Here is implementation so far:

fun main(args: Array<String>) {

val a = 10.0.toBigDecimal()
val b = 10.0.toBigDecimal()
val c = 7.0.toBigDecimal() // secret
val field = 20.0.toBigDecimal()
 fun polynomial() : (BigDecimal) -> BigDecimal =
    { x : BigDecimal -> ((a * x.pow(2))+(b*x)+c).remainder(field)}

fun generateShares(one :BigDecimal, two : BigDecimal, three :BigDecimal): List<Pair<BigDecimal,BigDecimal>> {
    var shareSet = arrayOf(one,two,three)
    return shareSet.map { x ->  Pair(x, polynomial().invoke(x)) }
}

val shares = generateShares(1.0.toBigDecimal(), 2.0.toBigDecimal(), 3.0.toBigDecimal())

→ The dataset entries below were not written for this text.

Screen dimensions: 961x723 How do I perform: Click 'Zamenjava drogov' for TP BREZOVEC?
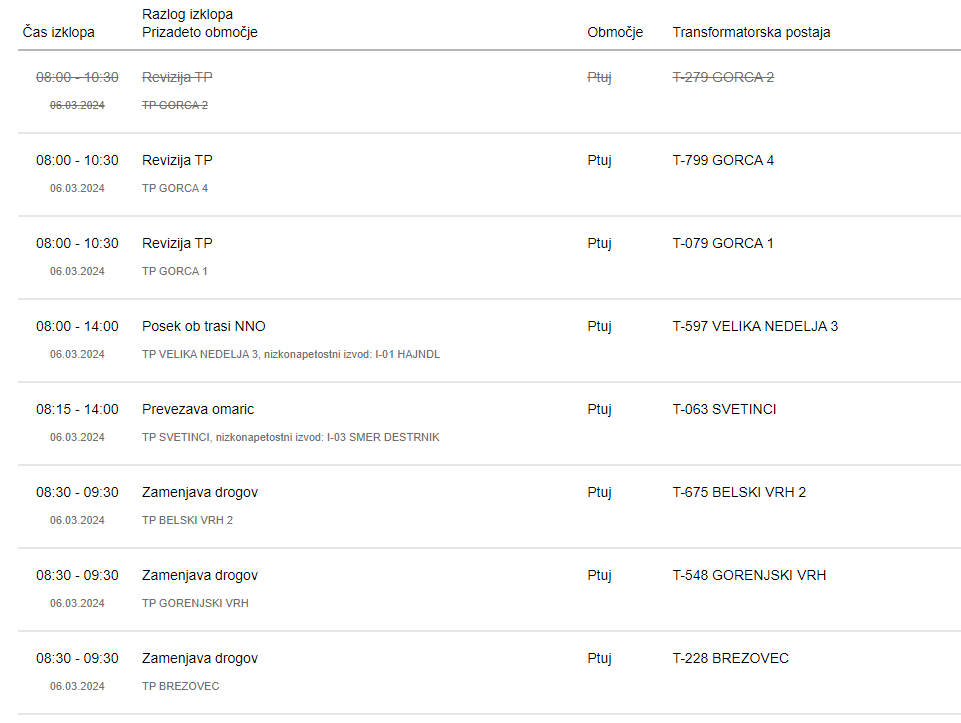coord(200,659)
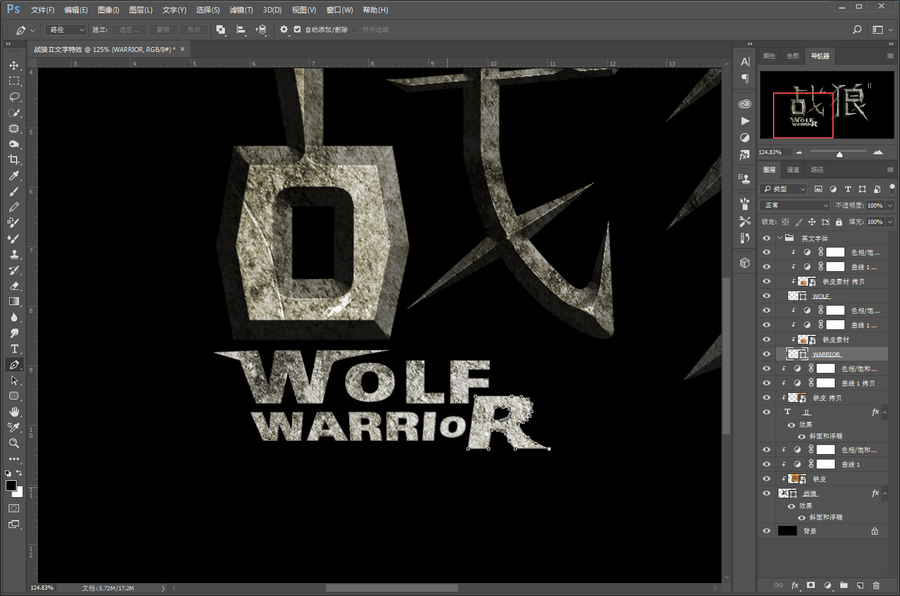900x596 pixels.
Task: Open the 路径 mode dropdown in options bar
Action: pyautogui.click(x=66, y=30)
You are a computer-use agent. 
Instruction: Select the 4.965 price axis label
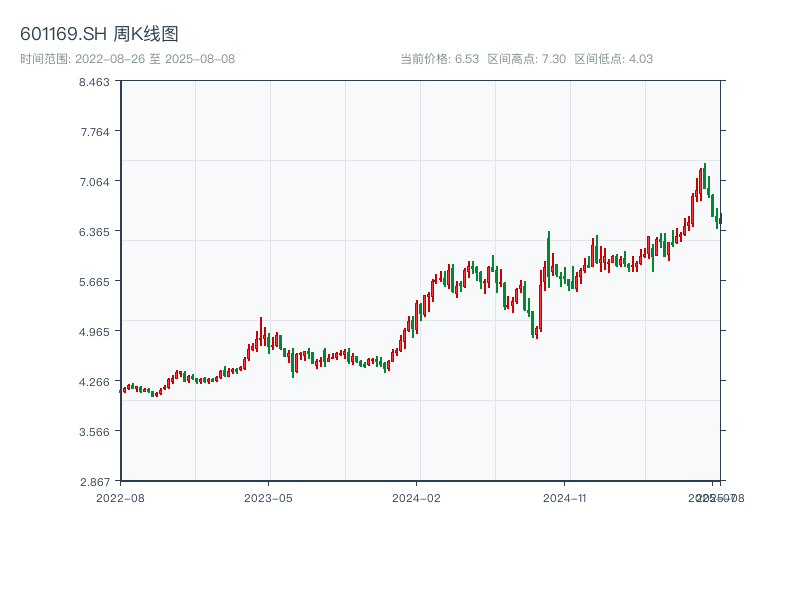94,332
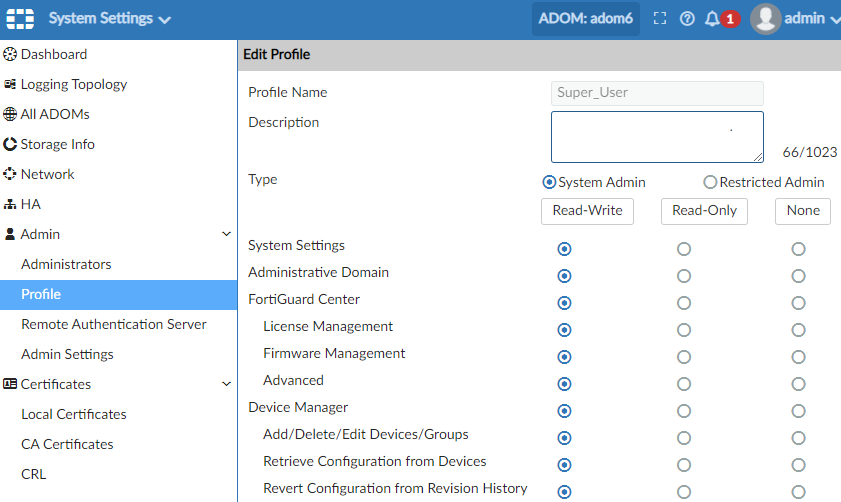Click the Read-Write column button
This screenshot has height=502, width=841.
point(587,211)
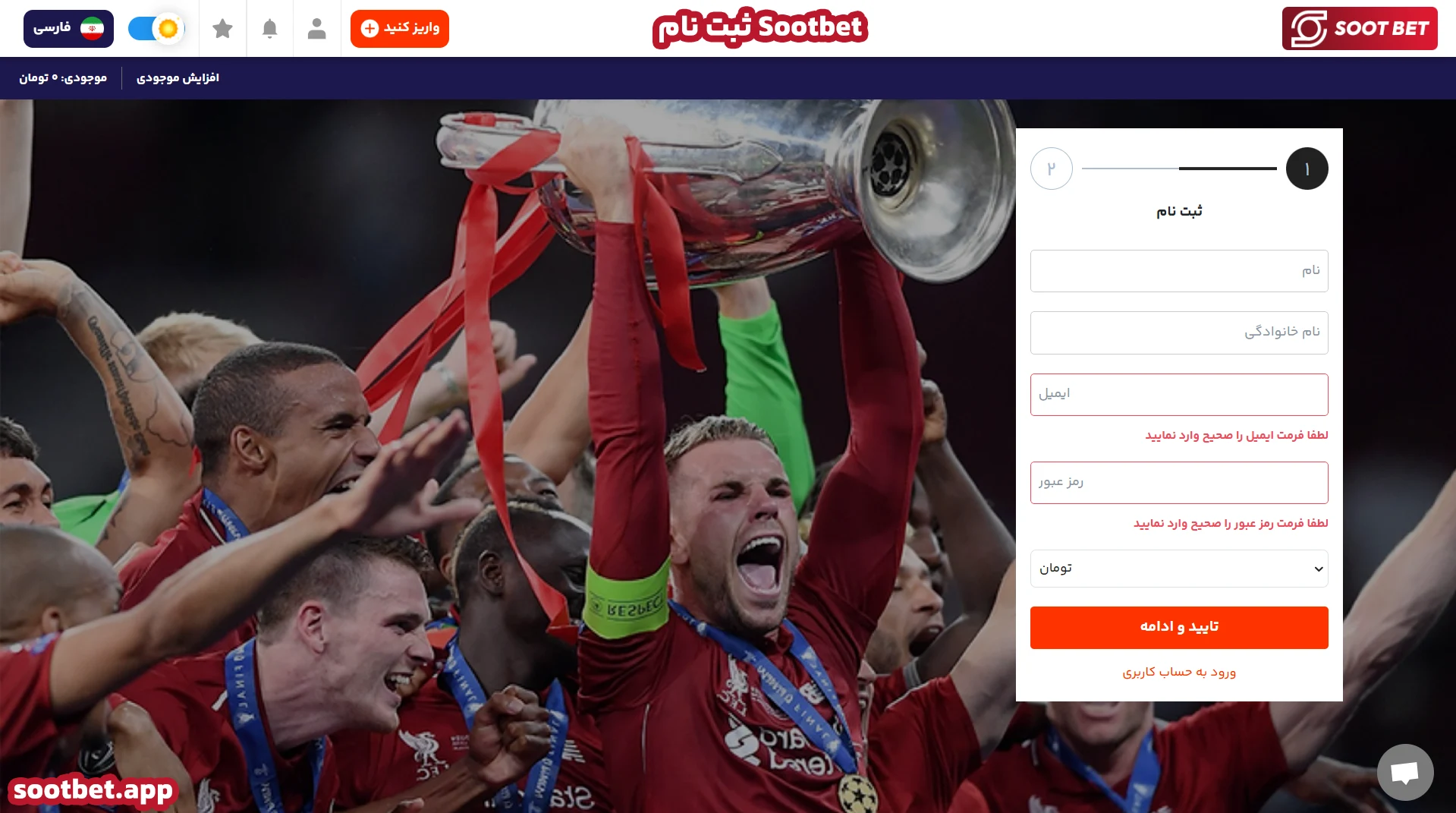Expand the currency dropdown chevron arrow
This screenshot has width=1456, height=813.
point(1319,569)
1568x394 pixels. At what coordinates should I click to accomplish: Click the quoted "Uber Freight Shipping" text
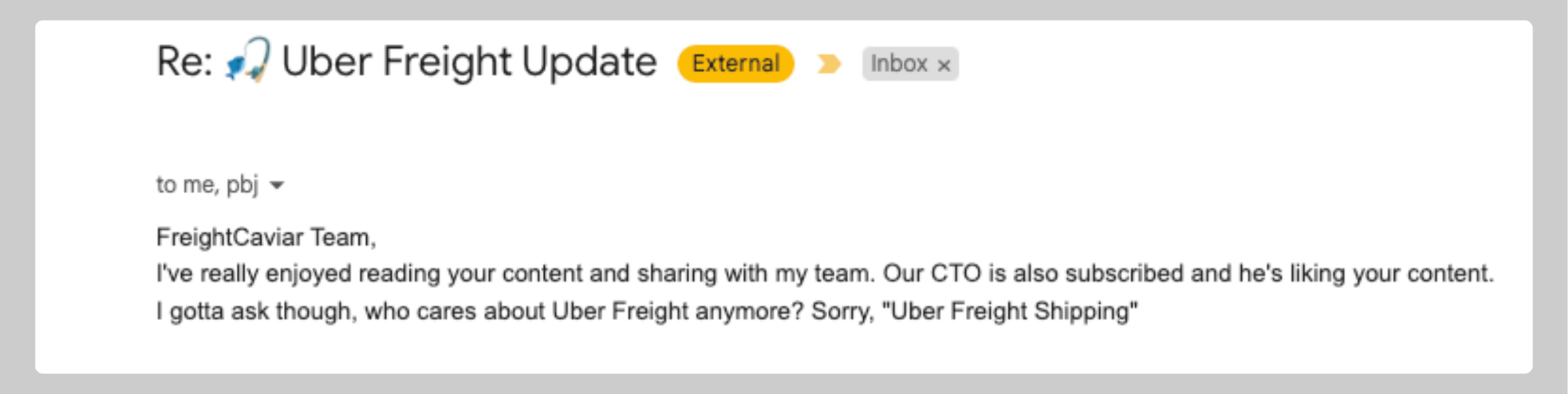click(1009, 311)
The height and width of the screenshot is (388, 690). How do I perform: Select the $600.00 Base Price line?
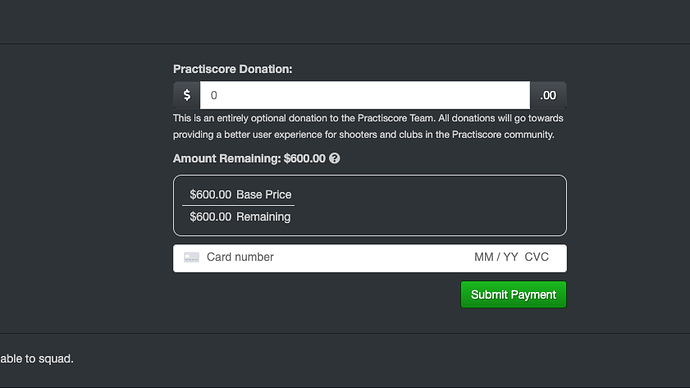click(x=240, y=194)
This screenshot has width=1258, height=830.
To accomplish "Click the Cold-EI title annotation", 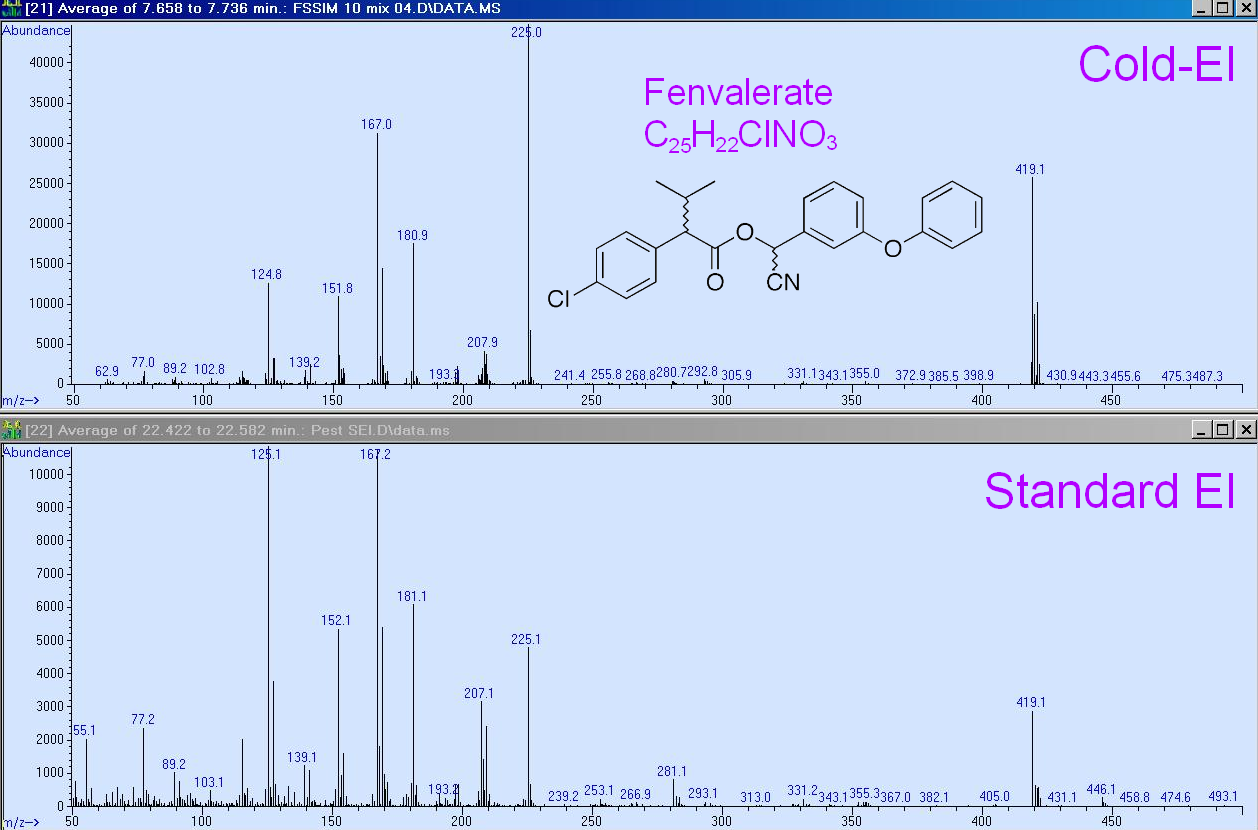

fun langraged(cord0 : Pair<BigDecimal,BigDecimal>,cord1 : Pair<BigDecimal,BigDecimal>,cord2 : Pair<BigDecimal,BigDecimal>) : (BigDecimal, BigDecimal) -> BigDecimal{
    val L0: (BigDecimal) -> BigDecimal = { x -> ((x - cord1.first)*(x - cord2.first)) / ((cord0.first - cord1.first)*(cord0.first - cord2.first))}
    val L1: (BigDecimal) -> BigDecimal = { x -> ((x - cord0.first)*(x - cord2.first)) / ((cord1.first - cord0.first)*(cord1.first - cord2.first))}
    val L2: (BigDecimal) -> BigDecimal = { x -> ((x - cord0.first)*(x - cord1.first)) / ((cord2.first - cord0.first)*(cord2.first - cord1.first))}

    return { x, field -> // This lambda is what I am asking about
        val resser = cord0.second * L0(x) + cord1.second * L1(x)  + cord2.second * L2(x)
        if (resser < 0.0.toBigDecimal()){
            (resser % field) + field}
        else {
            resser % field
        }
    }
}

val constructedPolynomial = langraged(shares[0], shares[1], shares[2])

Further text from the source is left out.